There are moments when Pedro Almodóvar's new movie, The Skin I Live In (La Piel Que Habito) will make you squirm. It has sex and violence—often at the same time—and some very strange relationships, perverse even by Almodóvar standards. In terms of storyline, it's a weird mix of Pygmalion and Frankenstein, with echoes of vintage mad scientist horror movies from the '30s to the '50s. (You could even make a case for this film paying a sort of bizarre homage to my favorite grade-Z '50s horror movie, The Head That Wouldn't Die).
But this is one of those rare movies that gets better and better in retrospect, as the viewer begins to appreciate the scope and intensity of its themes.
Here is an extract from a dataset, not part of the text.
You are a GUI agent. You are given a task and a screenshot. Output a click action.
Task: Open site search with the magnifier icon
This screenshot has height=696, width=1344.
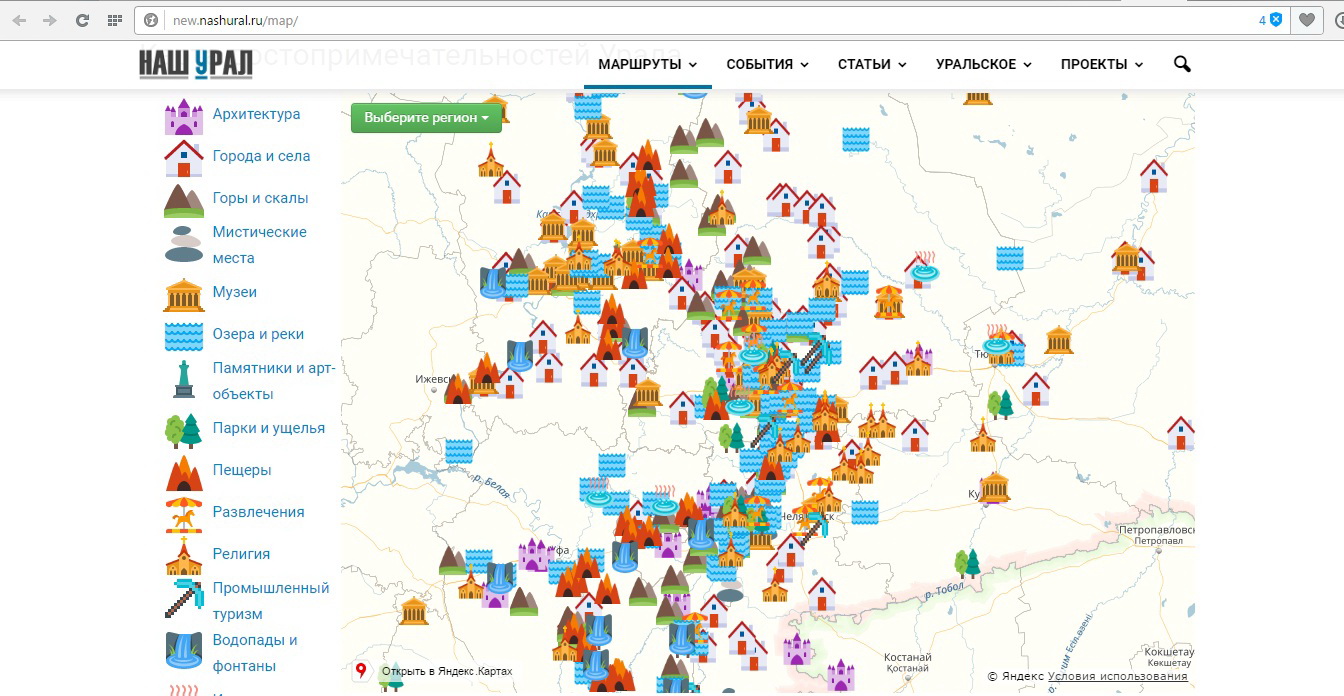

Very loosely based on the hard-boiled novel, "Tarantula," by the late French author Thierry Jonquet, it becomes, in Almodóvar's expert hands, an outrageous, yet smart and compelling meditation on gender and identity, and how much each depends on the other. Almodóvar asks: what makes us who we are inside? Is it how we look, the surface or skin on the outside? Or is there some unassailable core of identity that determines one's selfhood, no matter what?
These questions come whipped up into a typically lush and spicy Almodóvar cocktail of sex, obsession, gunplay, haunting secrets, merging personas, dubious parentage, and maternal devotion. At the center of it all is Antonio Banderas, making a welcome return to the Spanish auteur's stable of players after a 21-year hiatus.